--- Given problem 1 ---
Please check each statement against the Google Forms tips below and answer yes or no, quoting the exact words of the text that decide it. (a) Students should be given the URL that ends in /edit. (b) The text advises asking for first and last name separately. (c) The eye icon for previewing the quiz sits in the lower left.
--- Given problem 2 ---
Update the Google Forms tips by writing out the passage starting with "Demographic Questions" and going on through "period or section.", putting "school email" wherever "email address" appears.

--- Text shown ---
Demographic Questions
Do not forget to include questions asking for: Student first name, student last name, student email address, student ID number, period or section.
Tip: Ask for first and last name separately. This allows you sort the spreadsheet alphabetically by last name.
Moving Questions
The question order in a Google Form can be moved around. Click on a question to place it in edit mode. Hover over the top part of the question to reveal some “grippy dots.” Click and hold down on the grippy dots. Drag the question into place. Tip: It is significantly easier to move questions by using Control Shift K.
Live View
Notice at the end of the URL of the Form you are editing it says /edit. DO NOT SHARE THE /EDIT URL with the students. They will not be able to take the quiz.
In the upper right is an eye icon to preview the quiz. This is the live view of the Form. Share this URL with students.
You will notice that the quiz is now formatted nicely since you are no longer in edit view. This is the URL that you distribute to students. I use Control L to highlight the URL. Control C to copy the URL. In Google Classroom I will create an assignment and use the LINK option to link to the live view of the Google Form.

--- Supplied material ---
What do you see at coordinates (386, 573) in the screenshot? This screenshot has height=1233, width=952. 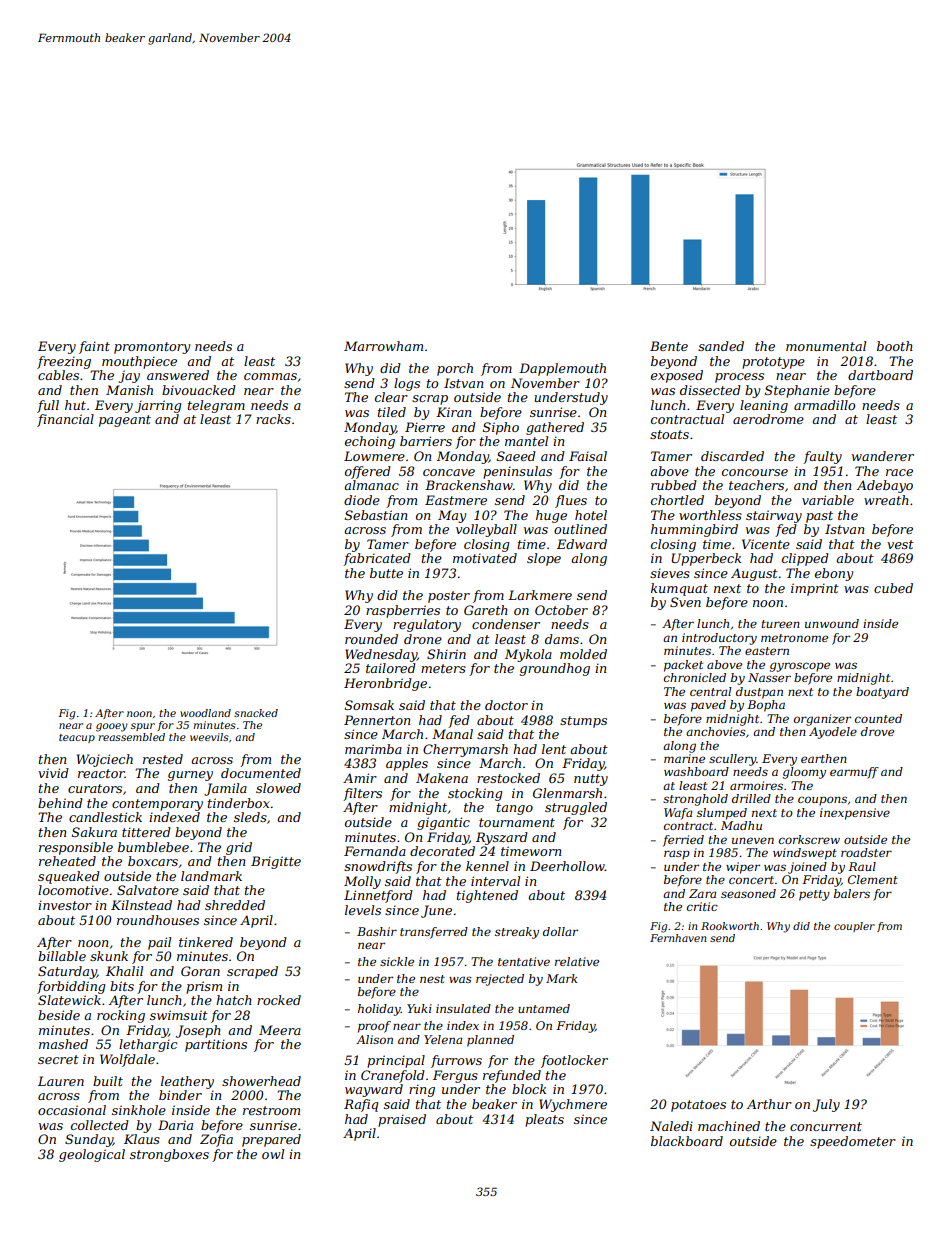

--- Right answer 1 ---
(a) No: "DO NOT SHARE THE /EDIT URL with the students."
(b) Yes: "Ask for first and last name separately."
(c) No: "In the upper right is an eye icon to preview the quiz."

--- Right answer 2 ---
Demographic Questions
Do not forget to include questions asking for: Student first name, student last name, student school email, student ID number, period or section.